The Dallas Morning News

"Enrique's Journey: The Story of a Boy's Dangerous Odyssey to Reunite with his Mother"
by Sonia Nazario
Random House, 292 pp., $26.95

Some Americans who strongly oppose the rising tide of illegal immigration base their stance on a simple fact: It's a crime.

They have a point.

But some people also contend that you won't be able to stop the crime until you understand its origins. It's a subject that reaches beyond issues of guest workers or national economies — this is a mass migration of women and children.

"Enrique's Journey" by Sonia Nazario, a compelling new book derived from her Pulitzer Prize-winning Los Angeles Times series, shows just how complicated such understanding can be. And how unlikely it is we will be able to seriously dent illegal immigration in the near future.

"Enrique's Journey" traces the harrowing odyssey of a Honduran boy who was left behind by his mother at age 5 and who, several years later, sets off on a treacherous trip to reunite with her in North Carolina via Dallas.

Like many other children, some as young as 7, he braves bandits, gangs and rapists as he crouches atop trains and tries to make it through Central America and Mexico in his quest to reach the U.S. border.

Retracing Enrique's route, Nazario makes clear that his story isn't all that unusual. About 700,000 immigrants enter the United States illegally each year. But in the past few decades, the demographics have started to change. With the rise of divorce and disintegration of the family in Latin America, many more single mothers are coming here to earn a living. Initially, they intend to return to their homeland in a couple of years with a financial stake. In the meantime, they send money home to help relatives take care of the kids.

But in many cases, the mothers never make it back home. And the children, lonely and increasingly desperate, set off with little money and even fewer chances of actually getting here.

Although Nazario didn't accompany Enrique on his journey, she tells the story from his perspective, having interviewed him and hundreds of others, as well as having taken the same trip herself, several times.

Along the way, she finds villains and heroes. She sees the horrors of migrants falling off trains and having their arms or legs cut off on the rails. She talks with Mexicans who deeply resent — and actively oppose — the Central American tide. She interviews police chiefs who acknowledge that some officers beat and steal from children.
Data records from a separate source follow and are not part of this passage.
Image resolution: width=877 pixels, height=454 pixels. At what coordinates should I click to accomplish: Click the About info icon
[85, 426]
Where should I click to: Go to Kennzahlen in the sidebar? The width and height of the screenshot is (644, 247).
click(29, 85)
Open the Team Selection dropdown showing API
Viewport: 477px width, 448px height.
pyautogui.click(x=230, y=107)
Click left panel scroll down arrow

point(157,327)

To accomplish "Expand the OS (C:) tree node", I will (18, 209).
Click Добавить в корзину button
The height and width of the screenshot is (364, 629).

And she finds Catholic priests who help kids such as Enrique when no one else will.

But it gets even more complicated once Enrique and other migrants reach Nuevo Laredo and try to enter Texas. It's almost impossible to cross the river and avoid border agents without paying substantial amounts of money to smugglers. The migrants are an illegal commodity, like drugs, so it's no surprise that this trade is run mostly by gangs.

Murder is common. Bloated bodies routinely turn up in the river or the desert as gangs battle for control of the smuggling. Even those who make it here have no guarantees. Children often find their mothers, only to face years of anger at having been abandoned in the first place. And mothers, who have worked long hours to send back money, resent the children's ingratitude.

Nazario doesn't pull any punches in "Enrique's Journey," which is sure to startle any complacent reader. She also knows that stories such as Enrique's will continue for many years to come.

"One Honduran teenager I met in southern Mexico had been deported to Guatemala twenty-seven times," she writes. "He said he wouldn't give up until he reached his mother in the United States. I began to believe that no number of border guards will deter children like Enrique, who are willing to endure so much to reach the United States. It is a powerful stream, one that can only be addressed at its source."